Lift out each line of the data that holds "will".

'''

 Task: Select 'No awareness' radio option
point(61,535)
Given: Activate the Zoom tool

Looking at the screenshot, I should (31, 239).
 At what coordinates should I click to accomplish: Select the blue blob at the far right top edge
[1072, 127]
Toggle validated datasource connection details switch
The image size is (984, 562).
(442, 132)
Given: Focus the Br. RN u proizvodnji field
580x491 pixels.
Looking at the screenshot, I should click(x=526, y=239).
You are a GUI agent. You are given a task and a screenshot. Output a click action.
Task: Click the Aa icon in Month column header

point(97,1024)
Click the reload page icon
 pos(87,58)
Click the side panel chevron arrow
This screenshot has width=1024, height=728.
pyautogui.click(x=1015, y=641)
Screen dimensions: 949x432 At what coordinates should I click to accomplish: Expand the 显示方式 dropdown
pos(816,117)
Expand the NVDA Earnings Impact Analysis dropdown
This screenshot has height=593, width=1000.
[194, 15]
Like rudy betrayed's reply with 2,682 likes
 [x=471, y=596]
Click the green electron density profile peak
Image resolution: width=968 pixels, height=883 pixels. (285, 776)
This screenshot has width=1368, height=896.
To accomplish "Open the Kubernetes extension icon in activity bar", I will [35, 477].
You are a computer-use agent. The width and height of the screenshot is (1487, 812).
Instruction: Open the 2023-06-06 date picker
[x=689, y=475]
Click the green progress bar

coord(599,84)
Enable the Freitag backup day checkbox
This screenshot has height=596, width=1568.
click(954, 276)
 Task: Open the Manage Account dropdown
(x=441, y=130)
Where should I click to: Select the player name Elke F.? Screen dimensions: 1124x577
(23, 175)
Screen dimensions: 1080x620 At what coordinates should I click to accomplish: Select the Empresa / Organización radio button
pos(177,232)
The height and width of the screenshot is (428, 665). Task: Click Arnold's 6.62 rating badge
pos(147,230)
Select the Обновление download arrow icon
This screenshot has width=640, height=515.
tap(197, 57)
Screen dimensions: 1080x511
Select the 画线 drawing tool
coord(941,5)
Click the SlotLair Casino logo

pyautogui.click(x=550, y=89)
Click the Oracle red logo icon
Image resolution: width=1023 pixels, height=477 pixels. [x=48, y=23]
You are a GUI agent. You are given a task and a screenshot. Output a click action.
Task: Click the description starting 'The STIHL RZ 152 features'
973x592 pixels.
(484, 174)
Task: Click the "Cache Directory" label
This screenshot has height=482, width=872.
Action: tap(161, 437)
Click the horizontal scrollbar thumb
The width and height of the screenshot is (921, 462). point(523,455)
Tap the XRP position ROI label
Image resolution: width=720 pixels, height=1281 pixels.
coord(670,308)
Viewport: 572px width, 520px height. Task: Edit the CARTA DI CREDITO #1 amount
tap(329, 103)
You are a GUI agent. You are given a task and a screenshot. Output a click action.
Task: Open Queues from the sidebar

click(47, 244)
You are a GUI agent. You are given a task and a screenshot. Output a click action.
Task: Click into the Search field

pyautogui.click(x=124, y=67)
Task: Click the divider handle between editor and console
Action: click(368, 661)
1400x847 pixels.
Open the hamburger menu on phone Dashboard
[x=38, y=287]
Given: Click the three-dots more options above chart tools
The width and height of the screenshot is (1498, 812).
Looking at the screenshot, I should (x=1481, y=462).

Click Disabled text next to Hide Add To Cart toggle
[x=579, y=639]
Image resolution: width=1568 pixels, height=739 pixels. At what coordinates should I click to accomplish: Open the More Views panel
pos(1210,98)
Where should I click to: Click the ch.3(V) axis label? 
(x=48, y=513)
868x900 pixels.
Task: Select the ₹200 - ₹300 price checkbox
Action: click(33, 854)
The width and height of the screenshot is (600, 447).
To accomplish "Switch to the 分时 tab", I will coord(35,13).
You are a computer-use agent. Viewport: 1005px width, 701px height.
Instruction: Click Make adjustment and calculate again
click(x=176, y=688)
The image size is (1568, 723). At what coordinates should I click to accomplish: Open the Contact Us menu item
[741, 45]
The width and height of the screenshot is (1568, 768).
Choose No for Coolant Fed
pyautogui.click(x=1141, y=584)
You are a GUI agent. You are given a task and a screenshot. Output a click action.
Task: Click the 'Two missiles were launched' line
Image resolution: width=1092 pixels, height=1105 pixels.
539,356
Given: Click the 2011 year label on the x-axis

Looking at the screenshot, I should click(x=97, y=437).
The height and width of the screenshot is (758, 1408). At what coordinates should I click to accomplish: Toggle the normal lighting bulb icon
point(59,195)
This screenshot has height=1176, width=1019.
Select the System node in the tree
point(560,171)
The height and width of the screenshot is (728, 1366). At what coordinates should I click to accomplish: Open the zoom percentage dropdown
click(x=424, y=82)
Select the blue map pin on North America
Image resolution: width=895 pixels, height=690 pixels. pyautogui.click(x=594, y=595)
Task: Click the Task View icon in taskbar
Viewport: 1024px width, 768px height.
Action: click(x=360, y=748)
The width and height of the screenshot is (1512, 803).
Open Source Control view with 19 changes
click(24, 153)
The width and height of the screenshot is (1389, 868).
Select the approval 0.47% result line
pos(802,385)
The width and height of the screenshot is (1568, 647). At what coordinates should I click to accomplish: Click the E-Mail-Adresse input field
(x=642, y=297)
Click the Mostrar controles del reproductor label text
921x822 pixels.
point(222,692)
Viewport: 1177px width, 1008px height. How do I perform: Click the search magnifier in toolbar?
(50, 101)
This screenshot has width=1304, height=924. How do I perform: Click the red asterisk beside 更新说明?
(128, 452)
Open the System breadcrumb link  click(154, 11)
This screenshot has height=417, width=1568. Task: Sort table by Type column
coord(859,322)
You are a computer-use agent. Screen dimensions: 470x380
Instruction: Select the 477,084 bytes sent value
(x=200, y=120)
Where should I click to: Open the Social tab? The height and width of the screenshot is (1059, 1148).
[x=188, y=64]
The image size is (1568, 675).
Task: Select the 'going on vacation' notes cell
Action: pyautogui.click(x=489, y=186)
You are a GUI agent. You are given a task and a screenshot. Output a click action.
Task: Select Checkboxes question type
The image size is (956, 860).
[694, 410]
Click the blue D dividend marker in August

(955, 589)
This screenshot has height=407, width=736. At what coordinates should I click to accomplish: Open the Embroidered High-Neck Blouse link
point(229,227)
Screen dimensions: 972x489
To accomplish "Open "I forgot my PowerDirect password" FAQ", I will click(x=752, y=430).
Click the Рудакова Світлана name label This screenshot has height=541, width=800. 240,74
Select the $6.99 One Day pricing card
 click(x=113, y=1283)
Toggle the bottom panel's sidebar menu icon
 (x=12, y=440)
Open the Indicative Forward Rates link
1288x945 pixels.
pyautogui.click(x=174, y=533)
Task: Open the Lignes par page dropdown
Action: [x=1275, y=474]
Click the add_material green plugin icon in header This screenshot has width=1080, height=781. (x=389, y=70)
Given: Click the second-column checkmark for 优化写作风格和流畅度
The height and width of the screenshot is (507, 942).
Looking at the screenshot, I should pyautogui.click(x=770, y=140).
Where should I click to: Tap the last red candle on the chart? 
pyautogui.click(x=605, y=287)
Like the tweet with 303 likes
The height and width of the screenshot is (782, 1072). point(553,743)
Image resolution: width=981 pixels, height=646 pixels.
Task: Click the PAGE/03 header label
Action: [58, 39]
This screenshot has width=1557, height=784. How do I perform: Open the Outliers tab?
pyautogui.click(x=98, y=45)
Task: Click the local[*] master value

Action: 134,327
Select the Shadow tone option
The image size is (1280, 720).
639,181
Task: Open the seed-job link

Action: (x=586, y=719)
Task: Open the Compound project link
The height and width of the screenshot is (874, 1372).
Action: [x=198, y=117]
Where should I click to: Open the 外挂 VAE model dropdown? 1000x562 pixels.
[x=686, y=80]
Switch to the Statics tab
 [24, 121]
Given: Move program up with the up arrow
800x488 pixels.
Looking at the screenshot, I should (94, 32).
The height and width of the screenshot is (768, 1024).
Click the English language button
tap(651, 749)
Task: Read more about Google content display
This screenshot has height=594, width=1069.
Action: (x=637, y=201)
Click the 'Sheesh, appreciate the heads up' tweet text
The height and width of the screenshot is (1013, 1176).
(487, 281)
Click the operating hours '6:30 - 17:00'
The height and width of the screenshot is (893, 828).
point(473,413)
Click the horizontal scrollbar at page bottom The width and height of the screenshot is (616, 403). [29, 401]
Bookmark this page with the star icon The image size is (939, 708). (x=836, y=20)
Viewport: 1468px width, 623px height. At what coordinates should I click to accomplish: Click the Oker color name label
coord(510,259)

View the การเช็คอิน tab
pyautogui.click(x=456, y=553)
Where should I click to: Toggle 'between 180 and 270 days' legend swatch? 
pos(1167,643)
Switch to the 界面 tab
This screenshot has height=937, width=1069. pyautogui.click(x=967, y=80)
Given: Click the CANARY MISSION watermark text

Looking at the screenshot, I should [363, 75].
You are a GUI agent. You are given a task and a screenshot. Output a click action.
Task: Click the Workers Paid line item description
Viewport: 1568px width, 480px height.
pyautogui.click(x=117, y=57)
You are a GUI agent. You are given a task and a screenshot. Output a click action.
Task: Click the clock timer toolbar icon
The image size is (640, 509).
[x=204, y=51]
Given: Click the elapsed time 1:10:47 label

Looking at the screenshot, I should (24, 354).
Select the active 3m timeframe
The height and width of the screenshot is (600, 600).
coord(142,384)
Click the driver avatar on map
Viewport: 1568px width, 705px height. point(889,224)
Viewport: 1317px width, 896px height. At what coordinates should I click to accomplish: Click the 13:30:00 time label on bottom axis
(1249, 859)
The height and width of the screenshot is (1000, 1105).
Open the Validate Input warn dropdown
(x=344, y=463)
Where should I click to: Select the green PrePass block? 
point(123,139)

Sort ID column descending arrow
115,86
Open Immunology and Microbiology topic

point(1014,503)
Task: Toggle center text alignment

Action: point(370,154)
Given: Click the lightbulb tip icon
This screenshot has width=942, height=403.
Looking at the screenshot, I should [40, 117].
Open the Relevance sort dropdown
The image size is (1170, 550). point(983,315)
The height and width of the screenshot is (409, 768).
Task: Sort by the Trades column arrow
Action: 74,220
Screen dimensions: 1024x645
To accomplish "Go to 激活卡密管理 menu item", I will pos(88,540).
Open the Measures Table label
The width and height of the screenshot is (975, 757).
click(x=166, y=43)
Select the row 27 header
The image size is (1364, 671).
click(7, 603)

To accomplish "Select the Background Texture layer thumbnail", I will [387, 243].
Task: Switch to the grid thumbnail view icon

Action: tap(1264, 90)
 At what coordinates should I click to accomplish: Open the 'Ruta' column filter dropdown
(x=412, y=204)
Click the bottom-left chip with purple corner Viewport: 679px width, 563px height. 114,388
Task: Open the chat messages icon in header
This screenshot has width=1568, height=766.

'''

Answer >>
To accomplish "Open the Kubernetes extension icon in activity bar", I will [35, 477].
To accomplish "Switch to the 分时 tab", I will coord(35,13).
To accomplish "Open "I forgot my PowerDirect password" FAQ", I will click(x=752, y=430).
To accomplish "Go to 激活卡密管理 menu item", I will pos(88,540).
To accomplish "Select the Background Texture layer thumbnail", I will [387, 243].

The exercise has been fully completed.